GIVEN ENTRIES:
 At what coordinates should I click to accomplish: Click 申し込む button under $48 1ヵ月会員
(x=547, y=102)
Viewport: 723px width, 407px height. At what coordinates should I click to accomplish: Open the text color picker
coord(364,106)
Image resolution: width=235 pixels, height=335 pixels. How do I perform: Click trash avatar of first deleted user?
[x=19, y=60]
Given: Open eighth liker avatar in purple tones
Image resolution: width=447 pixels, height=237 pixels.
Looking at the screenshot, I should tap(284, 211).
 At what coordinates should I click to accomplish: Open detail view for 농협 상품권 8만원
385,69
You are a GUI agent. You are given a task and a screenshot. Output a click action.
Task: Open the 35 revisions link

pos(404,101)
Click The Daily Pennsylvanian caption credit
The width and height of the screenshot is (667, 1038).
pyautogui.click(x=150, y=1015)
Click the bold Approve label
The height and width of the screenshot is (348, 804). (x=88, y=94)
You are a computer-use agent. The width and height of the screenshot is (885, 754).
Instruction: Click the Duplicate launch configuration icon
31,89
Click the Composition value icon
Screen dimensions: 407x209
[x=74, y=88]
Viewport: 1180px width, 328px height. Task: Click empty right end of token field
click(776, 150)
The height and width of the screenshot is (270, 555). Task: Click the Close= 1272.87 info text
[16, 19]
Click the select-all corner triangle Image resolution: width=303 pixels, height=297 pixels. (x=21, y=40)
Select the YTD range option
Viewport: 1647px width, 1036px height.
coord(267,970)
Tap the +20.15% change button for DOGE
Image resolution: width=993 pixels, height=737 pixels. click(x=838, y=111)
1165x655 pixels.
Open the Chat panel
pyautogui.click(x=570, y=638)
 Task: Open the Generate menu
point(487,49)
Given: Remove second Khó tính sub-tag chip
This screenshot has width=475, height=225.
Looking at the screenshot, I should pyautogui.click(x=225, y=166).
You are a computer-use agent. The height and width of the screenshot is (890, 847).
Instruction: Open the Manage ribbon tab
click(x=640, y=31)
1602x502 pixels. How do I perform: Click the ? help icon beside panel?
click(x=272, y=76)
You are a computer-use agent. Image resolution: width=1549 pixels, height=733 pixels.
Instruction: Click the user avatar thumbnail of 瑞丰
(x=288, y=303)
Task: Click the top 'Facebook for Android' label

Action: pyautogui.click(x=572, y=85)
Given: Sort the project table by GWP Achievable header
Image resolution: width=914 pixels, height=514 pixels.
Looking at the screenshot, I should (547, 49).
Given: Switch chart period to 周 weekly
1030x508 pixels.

TASK PROMPT:
Convert the material from the line containing "You are a computer-use agent. The width" through the final line into a JSON list of strings, with one string for each line and blank lines omitted.

WRITTEN REPLY:
[
  "You are a computer-use agent. The width and height of the screenshot is (885, 754).",
  "Instruction: Click the Duplicate launch configuration icon",
  "31,89",
  "Click the Composition value icon",
  "Screen dimensions: 407x209",
  "[x=74, y=88]",
  "Viewport: 1180px width, 328px height. Task: Click empty right end of token field",
  "click(776, 150)",
  "The height and width of the screenshot is (270, 555). Task: Click the Close= 1272.87 info text",
  "[16, 19]",
  "Click the select-all corner triangle Image resolution: width=303 pixels, height=297 pixels. (x=21, y=40)",
  "Select the YTD range option",
  "Viewport: 1647px width, 1036px height.",
  "coord(267,970)",
  "Tap the +20.15% change button for DOGE",
  "Image resolution: width=993 pixels, height=737 pixels. click(x=838, y=111)",
  "1165x655 pixels.",
  "Open the Chat panel",
  "pyautogui.click(x=570, y=638)",
  " Task: Open the Generate menu",
  "point(487,49)",
  "Given: Remove second Khó tính sub-tag chip",
  "This screenshot has width=475, height=225.",
  "Looking at the screenshot, I should pyautogui.click(x=225, y=166).",
  "You are a computer-use agent. The height and width of the screenshot is (890, 847).",
  "Instruction: Open the Manage ribbon tab",
  "click(x=640, y=31)",
  "1602x502 pixels. How do I perform: Click the ? help icon beside panel?",
  "click(x=272, y=76)",
  "You are a computer-use agent. Image resolution: width=1549 pixels, height=733 pixels.",
  "Instruction: Click the user avatar thumbnail of 瑞丰",
  "(x=288, y=303)",
  "Task: Click the top 'Facebook for Android' label",
  "Action: pyautogui.click(x=572, y=85)",
  "Given: Sort the project table by GWP Achievable header",
  "Image resolution: width=914 pixels, height=514 pixels.",
  "Looking at the screenshot, I should (547, 49).",
  "Given: Switch chart period to 周 weekly",
  "1030x508 pixels."
]